[Dataset excerpts]
###

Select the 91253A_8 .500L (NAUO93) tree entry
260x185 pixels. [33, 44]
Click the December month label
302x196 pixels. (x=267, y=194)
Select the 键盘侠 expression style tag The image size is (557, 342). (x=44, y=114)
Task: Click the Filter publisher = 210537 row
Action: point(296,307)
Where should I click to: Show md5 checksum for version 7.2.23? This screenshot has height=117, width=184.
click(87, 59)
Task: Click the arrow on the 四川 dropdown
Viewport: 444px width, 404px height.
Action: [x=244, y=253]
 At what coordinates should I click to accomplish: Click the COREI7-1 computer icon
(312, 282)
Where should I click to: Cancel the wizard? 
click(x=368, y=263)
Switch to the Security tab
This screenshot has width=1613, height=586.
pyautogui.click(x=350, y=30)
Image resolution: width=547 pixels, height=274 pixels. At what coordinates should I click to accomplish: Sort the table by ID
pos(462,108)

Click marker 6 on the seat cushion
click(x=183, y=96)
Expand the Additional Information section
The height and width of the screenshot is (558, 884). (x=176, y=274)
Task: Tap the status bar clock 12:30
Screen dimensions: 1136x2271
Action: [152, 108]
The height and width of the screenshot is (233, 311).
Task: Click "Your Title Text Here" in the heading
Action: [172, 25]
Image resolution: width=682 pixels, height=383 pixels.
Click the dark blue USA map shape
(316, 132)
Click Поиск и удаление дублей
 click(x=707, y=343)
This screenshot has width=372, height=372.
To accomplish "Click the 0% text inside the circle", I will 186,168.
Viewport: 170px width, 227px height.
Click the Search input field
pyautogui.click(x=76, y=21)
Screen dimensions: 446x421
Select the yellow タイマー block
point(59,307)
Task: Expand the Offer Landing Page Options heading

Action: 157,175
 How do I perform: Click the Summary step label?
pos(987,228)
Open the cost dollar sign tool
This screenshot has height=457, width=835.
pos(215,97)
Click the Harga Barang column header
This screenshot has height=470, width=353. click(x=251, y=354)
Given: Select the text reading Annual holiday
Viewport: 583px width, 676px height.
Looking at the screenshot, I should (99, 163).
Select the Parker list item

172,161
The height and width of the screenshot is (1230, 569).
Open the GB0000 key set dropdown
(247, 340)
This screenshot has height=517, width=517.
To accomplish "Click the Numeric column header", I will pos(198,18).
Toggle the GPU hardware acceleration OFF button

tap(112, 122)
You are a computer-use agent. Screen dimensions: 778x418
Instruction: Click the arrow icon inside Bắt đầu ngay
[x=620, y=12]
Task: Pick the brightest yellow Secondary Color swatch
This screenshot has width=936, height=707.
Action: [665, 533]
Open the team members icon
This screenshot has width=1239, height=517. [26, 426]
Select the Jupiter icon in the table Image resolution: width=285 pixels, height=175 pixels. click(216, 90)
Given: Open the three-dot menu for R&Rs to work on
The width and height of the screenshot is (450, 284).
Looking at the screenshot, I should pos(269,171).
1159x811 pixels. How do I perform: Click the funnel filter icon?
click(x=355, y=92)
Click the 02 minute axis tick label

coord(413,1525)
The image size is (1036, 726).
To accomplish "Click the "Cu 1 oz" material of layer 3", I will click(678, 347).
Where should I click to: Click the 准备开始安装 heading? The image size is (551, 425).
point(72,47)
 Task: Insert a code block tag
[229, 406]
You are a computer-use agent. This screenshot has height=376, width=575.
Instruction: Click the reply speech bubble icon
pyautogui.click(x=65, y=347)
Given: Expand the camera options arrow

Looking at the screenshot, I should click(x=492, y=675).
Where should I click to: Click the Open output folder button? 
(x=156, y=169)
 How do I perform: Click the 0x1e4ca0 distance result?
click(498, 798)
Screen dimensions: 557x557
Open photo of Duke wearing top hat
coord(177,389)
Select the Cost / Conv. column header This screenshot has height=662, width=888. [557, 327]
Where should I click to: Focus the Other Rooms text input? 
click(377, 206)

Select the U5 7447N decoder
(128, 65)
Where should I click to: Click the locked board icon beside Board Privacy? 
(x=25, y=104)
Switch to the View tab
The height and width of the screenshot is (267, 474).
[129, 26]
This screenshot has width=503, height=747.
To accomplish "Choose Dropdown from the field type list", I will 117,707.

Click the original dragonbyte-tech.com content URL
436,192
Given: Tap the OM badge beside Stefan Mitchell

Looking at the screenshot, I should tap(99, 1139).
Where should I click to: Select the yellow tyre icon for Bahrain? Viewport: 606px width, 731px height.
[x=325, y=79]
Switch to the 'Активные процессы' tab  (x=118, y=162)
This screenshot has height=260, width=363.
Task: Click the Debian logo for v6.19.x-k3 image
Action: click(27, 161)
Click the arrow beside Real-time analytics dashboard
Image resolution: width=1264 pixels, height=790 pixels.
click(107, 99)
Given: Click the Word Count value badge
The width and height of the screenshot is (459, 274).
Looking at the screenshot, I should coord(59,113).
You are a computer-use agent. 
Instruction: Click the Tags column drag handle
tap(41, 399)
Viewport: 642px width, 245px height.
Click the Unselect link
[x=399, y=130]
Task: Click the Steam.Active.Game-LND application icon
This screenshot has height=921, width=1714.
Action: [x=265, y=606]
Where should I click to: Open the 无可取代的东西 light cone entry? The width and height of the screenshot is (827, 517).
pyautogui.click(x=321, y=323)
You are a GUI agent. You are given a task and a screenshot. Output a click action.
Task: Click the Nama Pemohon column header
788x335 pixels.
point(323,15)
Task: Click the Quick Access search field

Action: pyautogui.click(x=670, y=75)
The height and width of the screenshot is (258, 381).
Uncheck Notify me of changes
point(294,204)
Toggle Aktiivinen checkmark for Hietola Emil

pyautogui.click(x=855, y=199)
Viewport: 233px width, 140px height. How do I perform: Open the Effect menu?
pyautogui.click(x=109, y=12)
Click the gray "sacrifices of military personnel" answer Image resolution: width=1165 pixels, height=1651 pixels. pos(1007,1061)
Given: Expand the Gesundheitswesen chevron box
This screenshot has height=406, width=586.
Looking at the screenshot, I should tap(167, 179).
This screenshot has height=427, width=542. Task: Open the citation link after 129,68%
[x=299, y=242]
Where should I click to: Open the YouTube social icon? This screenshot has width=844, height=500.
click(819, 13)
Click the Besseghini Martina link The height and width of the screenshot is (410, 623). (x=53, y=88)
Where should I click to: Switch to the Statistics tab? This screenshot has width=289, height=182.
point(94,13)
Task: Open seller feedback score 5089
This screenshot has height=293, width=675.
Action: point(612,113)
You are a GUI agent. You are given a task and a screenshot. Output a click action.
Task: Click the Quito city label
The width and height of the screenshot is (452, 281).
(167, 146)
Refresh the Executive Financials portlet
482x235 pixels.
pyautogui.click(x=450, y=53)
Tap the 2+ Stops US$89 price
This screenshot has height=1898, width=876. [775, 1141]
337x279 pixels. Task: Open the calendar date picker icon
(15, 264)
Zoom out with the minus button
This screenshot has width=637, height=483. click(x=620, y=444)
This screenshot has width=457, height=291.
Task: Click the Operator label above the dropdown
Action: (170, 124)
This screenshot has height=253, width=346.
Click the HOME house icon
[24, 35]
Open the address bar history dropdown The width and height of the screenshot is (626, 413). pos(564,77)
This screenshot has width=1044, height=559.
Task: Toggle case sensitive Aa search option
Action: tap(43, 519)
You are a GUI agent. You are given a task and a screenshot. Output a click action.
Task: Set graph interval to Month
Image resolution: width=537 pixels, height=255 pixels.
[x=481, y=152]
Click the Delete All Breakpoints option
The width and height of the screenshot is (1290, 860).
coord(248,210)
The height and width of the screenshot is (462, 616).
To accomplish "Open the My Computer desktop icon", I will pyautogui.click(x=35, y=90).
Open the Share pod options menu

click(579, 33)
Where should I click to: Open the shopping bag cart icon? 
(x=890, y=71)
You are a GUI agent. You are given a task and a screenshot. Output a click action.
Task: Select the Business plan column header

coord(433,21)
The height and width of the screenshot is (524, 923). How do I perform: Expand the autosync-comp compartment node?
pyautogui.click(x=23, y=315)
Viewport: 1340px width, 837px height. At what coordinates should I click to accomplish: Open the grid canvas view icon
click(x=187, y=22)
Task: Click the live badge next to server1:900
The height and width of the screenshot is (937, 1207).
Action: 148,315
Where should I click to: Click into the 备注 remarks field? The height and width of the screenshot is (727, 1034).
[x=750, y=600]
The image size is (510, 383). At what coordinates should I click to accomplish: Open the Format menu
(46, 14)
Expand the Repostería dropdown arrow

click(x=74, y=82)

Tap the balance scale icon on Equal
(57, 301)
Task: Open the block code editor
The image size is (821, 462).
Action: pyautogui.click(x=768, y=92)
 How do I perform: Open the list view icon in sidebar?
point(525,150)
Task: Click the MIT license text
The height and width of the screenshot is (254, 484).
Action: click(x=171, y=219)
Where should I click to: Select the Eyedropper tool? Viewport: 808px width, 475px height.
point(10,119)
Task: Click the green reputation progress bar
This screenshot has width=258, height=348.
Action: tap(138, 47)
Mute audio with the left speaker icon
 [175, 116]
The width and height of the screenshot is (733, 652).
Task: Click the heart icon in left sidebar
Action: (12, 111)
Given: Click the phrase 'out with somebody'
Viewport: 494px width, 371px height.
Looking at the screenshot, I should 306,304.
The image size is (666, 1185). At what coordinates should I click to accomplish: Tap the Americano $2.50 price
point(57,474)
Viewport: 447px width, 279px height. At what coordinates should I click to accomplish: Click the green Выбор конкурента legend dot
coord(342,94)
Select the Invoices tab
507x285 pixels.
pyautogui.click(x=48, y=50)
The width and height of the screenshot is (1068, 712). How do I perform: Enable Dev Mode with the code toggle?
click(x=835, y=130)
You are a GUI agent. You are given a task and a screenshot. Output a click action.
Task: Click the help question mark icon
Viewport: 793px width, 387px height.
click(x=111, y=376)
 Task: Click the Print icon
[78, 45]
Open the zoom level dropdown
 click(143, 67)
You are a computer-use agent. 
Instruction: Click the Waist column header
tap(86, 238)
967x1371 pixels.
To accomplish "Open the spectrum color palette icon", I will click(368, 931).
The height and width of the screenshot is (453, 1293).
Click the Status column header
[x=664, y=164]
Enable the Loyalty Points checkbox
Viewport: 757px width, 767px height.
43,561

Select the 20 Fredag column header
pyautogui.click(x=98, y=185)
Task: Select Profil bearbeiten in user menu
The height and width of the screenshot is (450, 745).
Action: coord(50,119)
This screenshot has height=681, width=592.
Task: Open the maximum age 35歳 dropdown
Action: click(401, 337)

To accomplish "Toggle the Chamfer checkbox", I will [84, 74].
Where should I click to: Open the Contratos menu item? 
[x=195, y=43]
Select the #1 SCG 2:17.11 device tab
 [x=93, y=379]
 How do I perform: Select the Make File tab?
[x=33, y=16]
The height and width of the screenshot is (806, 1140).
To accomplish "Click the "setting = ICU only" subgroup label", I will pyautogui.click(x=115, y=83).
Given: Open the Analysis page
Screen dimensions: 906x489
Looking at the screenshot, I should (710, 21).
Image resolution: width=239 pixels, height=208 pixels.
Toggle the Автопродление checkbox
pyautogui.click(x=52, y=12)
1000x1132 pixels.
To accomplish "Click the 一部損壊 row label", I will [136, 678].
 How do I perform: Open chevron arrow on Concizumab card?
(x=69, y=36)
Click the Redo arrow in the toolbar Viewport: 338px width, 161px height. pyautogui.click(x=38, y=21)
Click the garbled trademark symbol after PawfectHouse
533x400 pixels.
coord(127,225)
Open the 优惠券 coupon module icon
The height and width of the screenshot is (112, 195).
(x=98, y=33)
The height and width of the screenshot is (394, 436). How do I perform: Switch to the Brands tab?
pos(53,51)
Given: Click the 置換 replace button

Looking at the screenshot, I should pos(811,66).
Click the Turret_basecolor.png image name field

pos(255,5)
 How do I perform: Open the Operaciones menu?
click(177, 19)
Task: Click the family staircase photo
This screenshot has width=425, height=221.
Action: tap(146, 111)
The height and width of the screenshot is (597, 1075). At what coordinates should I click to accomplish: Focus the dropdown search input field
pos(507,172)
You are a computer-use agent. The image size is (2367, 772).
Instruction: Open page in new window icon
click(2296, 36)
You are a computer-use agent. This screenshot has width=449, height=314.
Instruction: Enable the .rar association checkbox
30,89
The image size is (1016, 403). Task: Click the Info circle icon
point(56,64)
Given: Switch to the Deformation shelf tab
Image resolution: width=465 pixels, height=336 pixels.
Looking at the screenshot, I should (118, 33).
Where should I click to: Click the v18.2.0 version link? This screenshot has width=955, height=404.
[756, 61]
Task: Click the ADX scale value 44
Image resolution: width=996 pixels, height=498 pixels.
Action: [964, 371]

###

■ **YOUR ASSIGNMENT**:
Repeat only the stretch of lines that opens with the line containing "Toggle the Автопродление checkbox" and closes with the final line of the entries, both included, exactly as written.

■ **ANSWER**:
Toggle the Автопродление checkbox
pyautogui.click(x=52, y=12)
1000x1132 pixels.
To accomplish "Click the 一部損壊 row label", I will [136, 678].
 How do I perform: Open chevron arrow on Concizumab card?
(x=69, y=36)
Click the Redo arrow in the toolbar Viewport: 338px width, 161px height. pyautogui.click(x=38, y=21)
Click the garbled trademark symbol after PawfectHouse
533x400 pixels.
coord(127,225)
Open the 优惠券 coupon module icon
The height and width of the screenshot is (112, 195).
(x=98, y=33)
The height and width of the screenshot is (394, 436). How do I perform: Switch to the Brands tab?
pos(53,51)
Given: Click the 置換 replace button

Looking at the screenshot, I should pos(811,66).
Click the Turret_basecolor.png image name field

pos(255,5)
 How do I perform: Open the Operaciones menu?
click(177, 19)
Task: Click the family staircase photo
This screenshot has width=425, height=221.
Action: tap(146, 111)
The height and width of the screenshot is (597, 1075). At what coordinates should I click to accomplish: Focus the dropdown search input field
pos(507,172)
You are a computer-use agent. The image size is (2367, 772).
Instruction: Open page in new window icon
click(2296, 36)
You are a computer-use agent. This screenshot has width=449, height=314.
Instruction: Enable the .rar association checkbox
30,89
The image size is (1016, 403). Task: Click the Info circle icon
point(56,64)
Given: Switch to the Deformation shelf tab
Image resolution: width=465 pixels, height=336 pixels.
Looking at the screenshot, I should (118, 33).
Where should I click to: Click the v18.2.0 version link? This screenshot has width=955, height=404.
[756, 61]
Task: Click the ADX scale value 44
Image resolution: width=996 pixels, height=498 pixels.
Action: [964, 371]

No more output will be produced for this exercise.